Especially since most child-abusers seem to be serial abusers (there don’t seem to be many one-off cases of child abuse) it suggests life imprisonment as an appropriate response. (Whatever happened to penal exile, e.g. to Botany Bay?)
Well said.
At least in the last 15 years, Catholic schools/churches is the US have developed the most comprehensive level of background-checks, child-protective measures and supervision of any youth-related services in the world. I expect the Irish church has done, or will do, the same.
I wonder if we’ll ever see that level of oversight in the public schools, youth programs, detention centers, and foster care?
I would hope all such environments do the same as you have mentioned is being done in Catholic environments.

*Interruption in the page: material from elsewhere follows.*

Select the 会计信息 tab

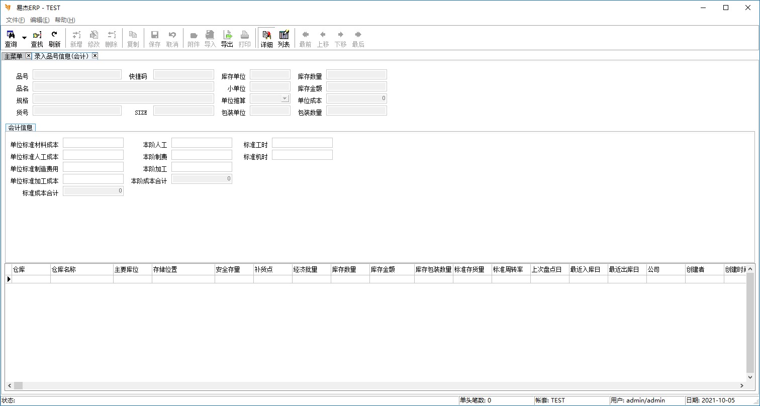tap(21, 128)
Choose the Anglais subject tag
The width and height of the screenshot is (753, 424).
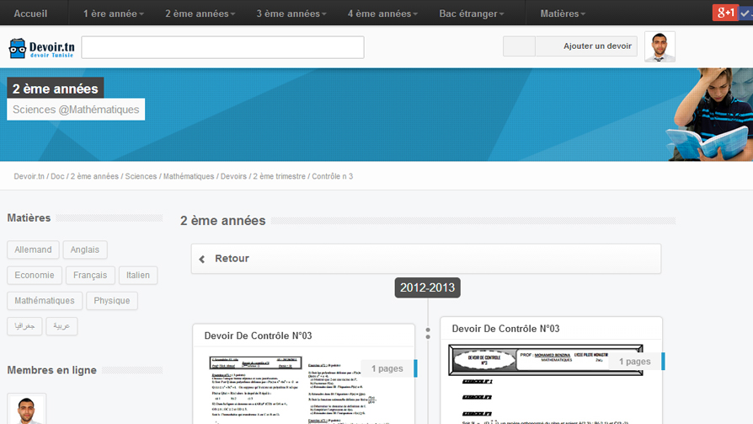pyautogui.click(x=85, y=250)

Sadly, whatever cover ups or lack of checking has been done at the local public school level, that is as far as any of that can go. There is no one in another country or at the national level noting these things and then not turning them into authorities nor taking them out of the private environment, when the Catholic church bishops and above are involved.
Surely there were people at the local level in these Catholic environments that were trying to keep things quiet, just as with some local school administrators, but when the trash hits the fan at the level above a school administrator, it becomes public and legal proceedings occur. In the Catholic church, it is just another level to obfuscate, some of which makes it to the next level, which is obfuscated more, then finally to the Vatican itself which assures it is all finally obfuscated and allowed.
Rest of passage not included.